Retype the material so that each line matches the original exactly.
___ Entries provided ___
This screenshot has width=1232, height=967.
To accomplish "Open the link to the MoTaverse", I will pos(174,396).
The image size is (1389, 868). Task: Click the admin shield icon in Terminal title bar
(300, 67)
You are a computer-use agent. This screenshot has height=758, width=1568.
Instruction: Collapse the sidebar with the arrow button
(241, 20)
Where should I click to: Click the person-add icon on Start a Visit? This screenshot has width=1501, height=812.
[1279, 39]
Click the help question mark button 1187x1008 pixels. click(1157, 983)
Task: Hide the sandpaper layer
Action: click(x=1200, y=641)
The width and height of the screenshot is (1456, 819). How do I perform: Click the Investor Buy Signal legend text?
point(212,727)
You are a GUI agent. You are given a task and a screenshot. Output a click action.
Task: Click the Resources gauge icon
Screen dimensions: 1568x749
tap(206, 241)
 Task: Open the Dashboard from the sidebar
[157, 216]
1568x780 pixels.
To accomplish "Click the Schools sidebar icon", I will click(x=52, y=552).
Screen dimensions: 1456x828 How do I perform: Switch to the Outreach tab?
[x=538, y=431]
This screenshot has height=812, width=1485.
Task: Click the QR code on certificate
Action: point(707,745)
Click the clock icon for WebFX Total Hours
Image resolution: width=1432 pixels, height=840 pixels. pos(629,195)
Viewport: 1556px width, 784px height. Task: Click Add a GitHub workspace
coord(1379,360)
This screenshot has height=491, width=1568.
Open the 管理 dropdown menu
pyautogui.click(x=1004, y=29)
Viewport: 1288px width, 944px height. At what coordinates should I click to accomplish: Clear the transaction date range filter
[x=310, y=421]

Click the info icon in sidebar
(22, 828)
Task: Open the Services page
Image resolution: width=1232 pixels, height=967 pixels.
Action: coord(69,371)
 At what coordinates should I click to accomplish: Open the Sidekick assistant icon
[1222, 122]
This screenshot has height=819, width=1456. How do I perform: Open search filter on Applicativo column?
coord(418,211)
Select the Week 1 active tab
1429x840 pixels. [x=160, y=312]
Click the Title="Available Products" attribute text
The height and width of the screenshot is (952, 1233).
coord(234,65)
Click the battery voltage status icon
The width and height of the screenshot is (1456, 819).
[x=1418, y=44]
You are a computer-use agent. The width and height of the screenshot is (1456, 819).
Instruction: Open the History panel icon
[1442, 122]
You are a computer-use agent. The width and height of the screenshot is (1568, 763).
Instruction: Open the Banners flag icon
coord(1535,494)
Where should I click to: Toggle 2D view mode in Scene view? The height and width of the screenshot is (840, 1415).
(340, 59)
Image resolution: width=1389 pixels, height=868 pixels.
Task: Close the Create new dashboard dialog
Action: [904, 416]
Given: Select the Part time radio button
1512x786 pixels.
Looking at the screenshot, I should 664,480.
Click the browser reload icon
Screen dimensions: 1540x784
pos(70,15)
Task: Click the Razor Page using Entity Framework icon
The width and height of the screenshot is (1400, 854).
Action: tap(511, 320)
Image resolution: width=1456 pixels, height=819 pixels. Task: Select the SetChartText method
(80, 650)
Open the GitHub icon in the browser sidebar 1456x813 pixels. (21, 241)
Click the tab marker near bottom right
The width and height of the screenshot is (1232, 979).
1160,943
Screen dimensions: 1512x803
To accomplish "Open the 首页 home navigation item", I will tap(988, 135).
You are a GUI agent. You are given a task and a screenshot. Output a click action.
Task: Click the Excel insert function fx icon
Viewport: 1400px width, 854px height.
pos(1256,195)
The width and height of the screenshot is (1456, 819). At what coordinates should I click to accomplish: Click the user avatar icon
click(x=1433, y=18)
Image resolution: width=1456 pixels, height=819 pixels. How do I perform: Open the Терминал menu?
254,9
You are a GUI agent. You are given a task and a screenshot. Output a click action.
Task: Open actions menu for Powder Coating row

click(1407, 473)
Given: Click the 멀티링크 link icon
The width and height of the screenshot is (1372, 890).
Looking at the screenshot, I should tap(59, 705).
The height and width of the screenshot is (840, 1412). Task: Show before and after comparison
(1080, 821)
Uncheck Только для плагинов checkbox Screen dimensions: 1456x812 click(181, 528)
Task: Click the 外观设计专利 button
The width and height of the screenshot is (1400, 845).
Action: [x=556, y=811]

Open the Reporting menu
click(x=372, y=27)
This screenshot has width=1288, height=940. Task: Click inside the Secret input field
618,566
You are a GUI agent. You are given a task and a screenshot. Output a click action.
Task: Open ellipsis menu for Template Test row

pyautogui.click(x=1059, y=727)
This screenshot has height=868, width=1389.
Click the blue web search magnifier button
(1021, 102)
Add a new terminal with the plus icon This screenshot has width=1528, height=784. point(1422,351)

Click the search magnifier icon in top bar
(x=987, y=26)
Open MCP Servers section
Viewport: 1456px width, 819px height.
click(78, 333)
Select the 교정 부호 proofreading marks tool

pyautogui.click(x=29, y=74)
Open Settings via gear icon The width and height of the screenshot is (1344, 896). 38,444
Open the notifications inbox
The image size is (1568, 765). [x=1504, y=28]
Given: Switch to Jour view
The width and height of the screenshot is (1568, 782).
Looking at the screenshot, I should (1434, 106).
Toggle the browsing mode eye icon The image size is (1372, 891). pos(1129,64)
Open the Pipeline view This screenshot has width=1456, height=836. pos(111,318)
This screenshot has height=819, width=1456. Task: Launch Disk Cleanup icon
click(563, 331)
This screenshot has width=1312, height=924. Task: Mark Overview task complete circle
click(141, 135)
___
## Your response
This screenshot has width=1232, height=967.
To accomplish "Open the link to the MoTaverse", I will pos(174,396).
The image size is (1389, 868). Task: Click the admin shield icon in Terminal title bar
(300, 67)
You are a computer-use agent. This screenshot has height=758, width=1568.
Instruction: Collapse the sidebar with the arrow button
(241, 20)
Where should I click to: Click the person-add icon on Start a Visit? This screenshot has width=1501, height=812.
[1279, 39]
Click the help question mark button 1187x1008 pixels. click(1157, 983)
Task: Hide the sandpaper layer
Action: click(x=1200, y=641)
The width and height of the screenshot is (1456, 819). How do I perform: Click the Investor Buy Signal legend text?
point(212,727)
You are a GUI agent. You are given a task and a screenshot. Output a click action.
Task: Click the Resources gauge icon
Screen dimensions: 1568x749
tap(206, 241)
 Task: Open the Dashboard from the sidebar
[157, 216]
1568x780 pixels.
To accomplish "Click the Schools sidebar icon", I will click(x=52, y=552).
Screen dimensions: 1456x828 How do I perform: Switch to the Outreach tab?
[x=538, y=431]
This screenshot has height=812, width=1485.
Task: Click the QR code on certificate
Action: point(707,745)
Click the clock icon for WebFX Total Hours
Image resolution: width=1432 pixels, height=840 pixels. pos(629,195)
Viewport: 1556px width, 784px height. Task: Click Add a GitHub workspace
coord(1379,360)
This screenshot has height=491, width=1568.
Open the 管理 dropdown menu
pyautogui.click(x=1004, y=29)
Viewport: 1288px width, 944px height. At what coordinates should I click to accomplish: Clear the transaction date range filter
[x=310, y=421]

Click the info icon in sidebar
(22, 828)
Task: Open the Services page
Image resolution: width=1232 pixels, height=967 pixels.
Action: coord(69,371)
 At what coordinates should I click to accomplish: Open the Sidekick assistant icon
[1222, 122]
This screenshot has height=819, width=1456. How do I perform: Open search filter on Applicativo column?
coord(418,211)
Select the Week 1 active tab
1429x840 pixels. [x=160, y=312]
Click the Title="Available Products" attribute text
The height and width of the screenshot is (952, 1233).
coord(234,65)
Click the battery voltage status icon
The width and height of the screenshot is (1456, 819).
[x=1418, y=44]
You are a computer-use agent. The width and height of the screenshot is (1456, 819).
Instruction: Open the History panel icon
[1442, 122]
You are a computer-use agent. The width and height of the screenshot is (1568, 763).
Instruction: Open the Banners flag icon
coord(1535,494)
Where should I click to: Toggle 2D view mode in Scene view? The height and width of the screenshot is (840, 1415).
(340, 59)
Image resolution: width=1389 pixels, height=868 pixels.
Task: Close the Create new dashboard dialog
Action: [904, 416]
Given: Select the Part time radio button
1512x786 pixels.
Looking at the screenshot, I should 664,480.
Click the browser reload icon
Screen dimensions: 1540x784
pos(70,15)
Task: Click the Razor Page using Entity Framework icon
The width and height of the screenshot is (1400, 854).
Action: tap(511, 320)
Image resolution: width=1456 pixels, height=819 pixels. Task: Select the SetChartText method
(80, 650)
Open the GitHub icon in the browser sidebar 1456x813 pixels. (21, 241)
Click the tab marker near bottom right
The width and height of the screenshot is (1232, 979).
1160,943
Screen dimensions: 1512x803
To accomplish "Open the 首页 home navigation item", I will tap(988, 135).
You are a GUI agent. You are given a task and a screenshot. Output a click action.
Task: Click the Excel insert function fx icon
Viewport: 1400px width, 854px height.
pos(1256,195)
The width and height of the screenshot is (1456, 819). At what coordinates should I click to accomplish: Click the user avatar icon
click(x=1433, y=18)
Image resolution: width=1456 pixels, height=819 pixels. How do I perform: Open the Терминал menu?
254,9
You are a GUI agent. You are given a task and a screenshot. Output a click action.
Task: Open actions menu for Powder Coating row

click(1407, 473)
Given: Click the 멀티링크 link icon
The width and height of the screenshot is (1372, 890).
Looking at the screenshot, I should tap(59, 705).
The height and width of the screenshot is (840, 1412). Task: Show before and after comparison
(1080, 821)
Uncheck Только для плагинов checkbox Screen dimensions: 1456x812 click(181, 528)
Task: Click the 外观设计专利 button
The width and height of the screenshot is (1400, 845).
Action: [x=556, y=811]

Open the Reporting menu
click(x=372, y=27)
This screenshot has width=1288, height=940. Task: Click inside the Secret input field
618,566
You are a GUI agent. You are given a task and a screenshot. Output a click action.
Task: Open ellipsis menu for Template Test row

pyautogui.click(x=1059, y=727)
This screenshot has height=868, width=1389.
Click the blue web search magnifier button
(1021, 102)
Add a new terminal with the plus icon This screenshot has width=1528, height=784. point(1422,351)

Click the search magnifier icon in top bar
(x=987, y=26)
Open MCP Servers section
Viewport: 1456px width, 819px height.
click(78, 333)
Select the 교정 부호 proofreading marks tool

pyautogui.click(x=29, y=74)
Open Settings via gear icon The width and height of the screenshot is (1344, 896). 38,444
Open the notifications inbox
The image size is (1568, 765). [x=1504, y=28]
Given: Switch to Jour view
The width and height of the screenshot is (1568, 782).
Looking at the screenshot, I should (1434, 106).
Toggle the browsing mode eye icon The image size is (1372, 891). pos(1129,64)
Open the Pipeline view This screenshot has width=1456, height=836. pos(111,318)
This screenshot has height=819, width=1456. Task: Launch Disk Cleanup icon
click(563, 331)
This screenshot has width=1312, height=924. Task: Mark Overview task complete circle
click(141, 135)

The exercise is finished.